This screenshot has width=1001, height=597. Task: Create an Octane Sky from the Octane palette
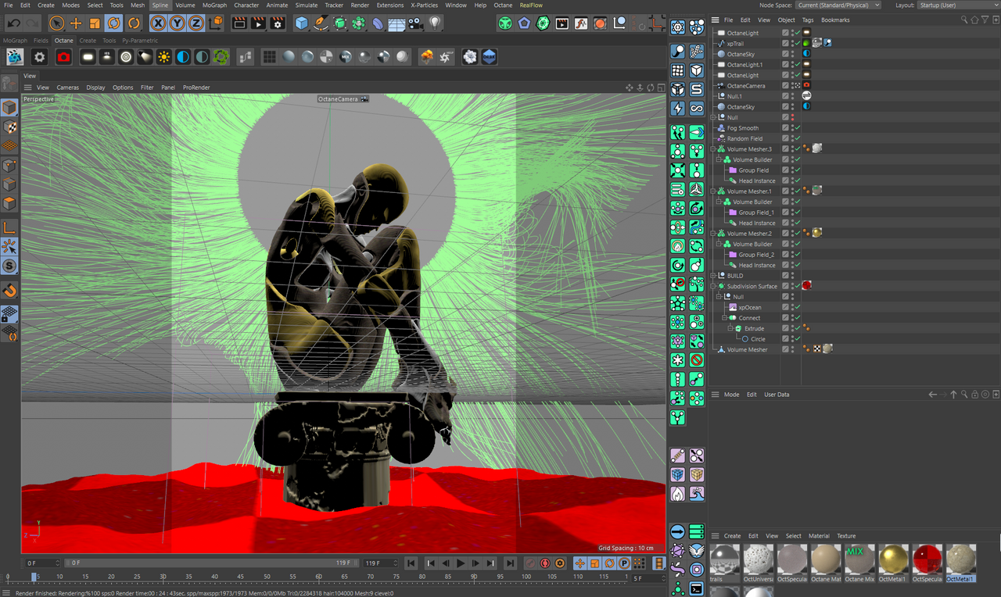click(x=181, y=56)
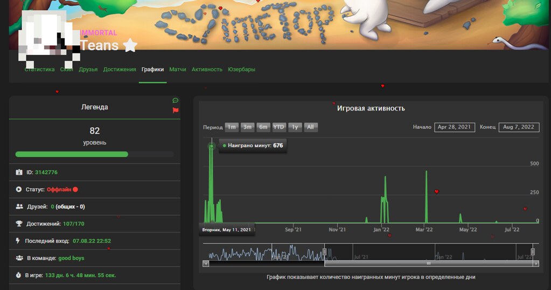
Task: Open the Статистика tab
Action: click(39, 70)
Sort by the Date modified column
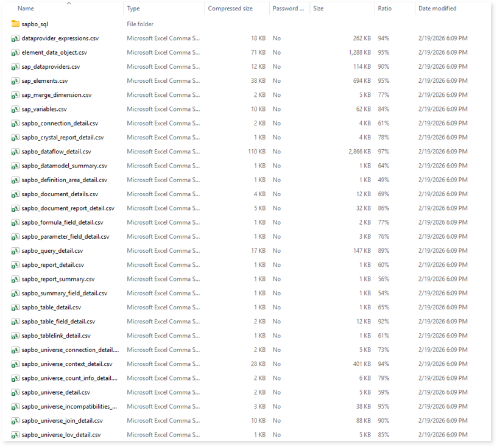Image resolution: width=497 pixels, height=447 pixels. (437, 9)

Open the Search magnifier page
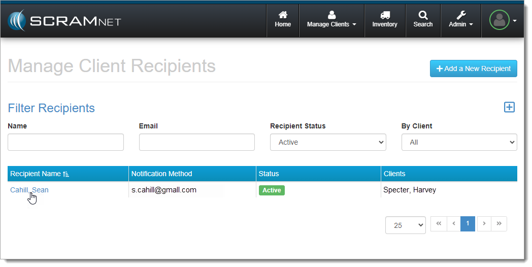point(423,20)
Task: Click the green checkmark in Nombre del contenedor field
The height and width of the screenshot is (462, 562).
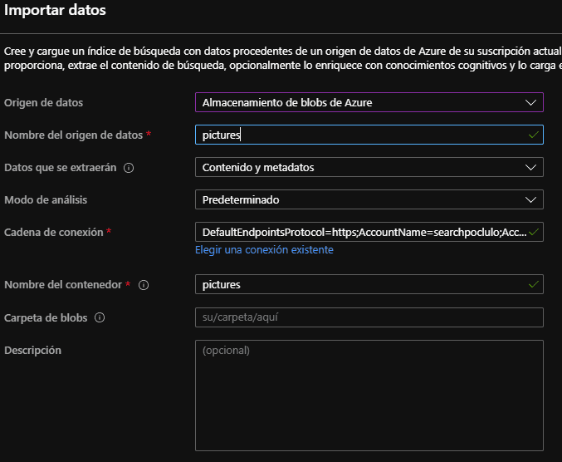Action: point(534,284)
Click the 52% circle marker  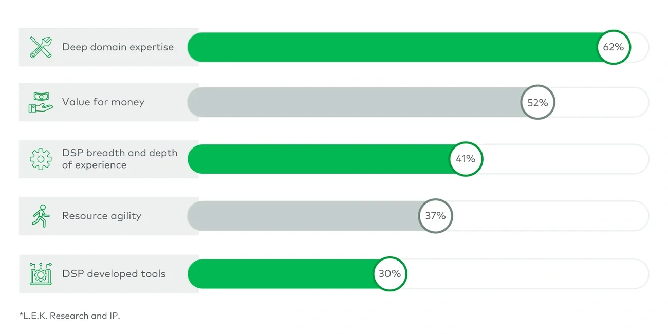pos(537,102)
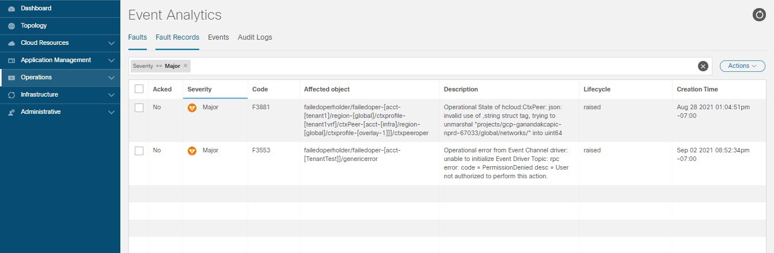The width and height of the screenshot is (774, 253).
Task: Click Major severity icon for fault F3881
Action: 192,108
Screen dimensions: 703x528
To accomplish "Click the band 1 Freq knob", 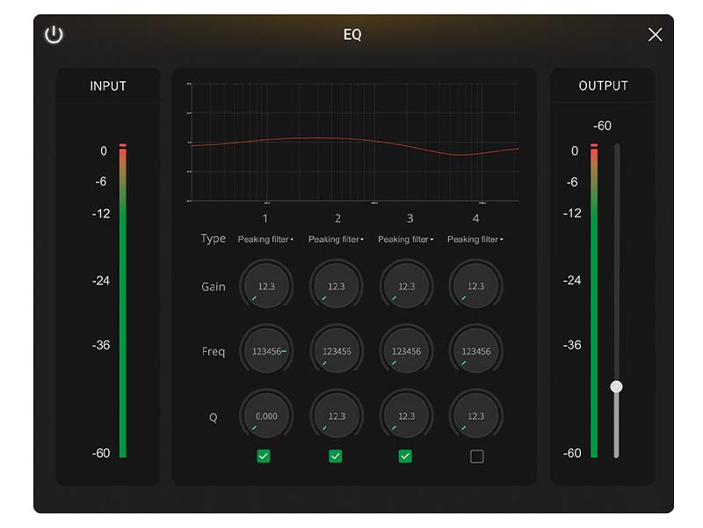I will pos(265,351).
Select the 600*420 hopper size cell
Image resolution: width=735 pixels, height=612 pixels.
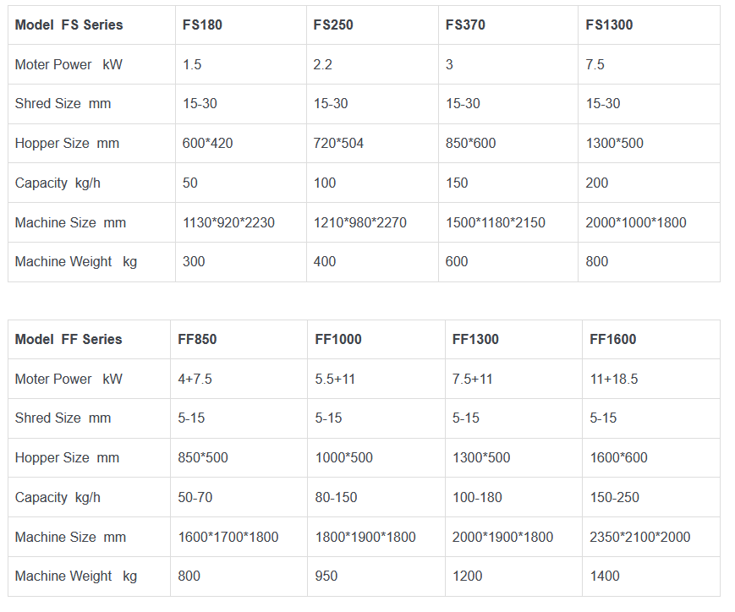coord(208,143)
++++++++++++++++++++
What the exercise asks -
Extract, verbatim and alone, the lines from the line that contains "Image resolution: width=735" to the last line of the records, inclusive; drop any picture.

Exercise answer -
Image resolution: width=735 pixels, height=612 pixels.
coord(208,143)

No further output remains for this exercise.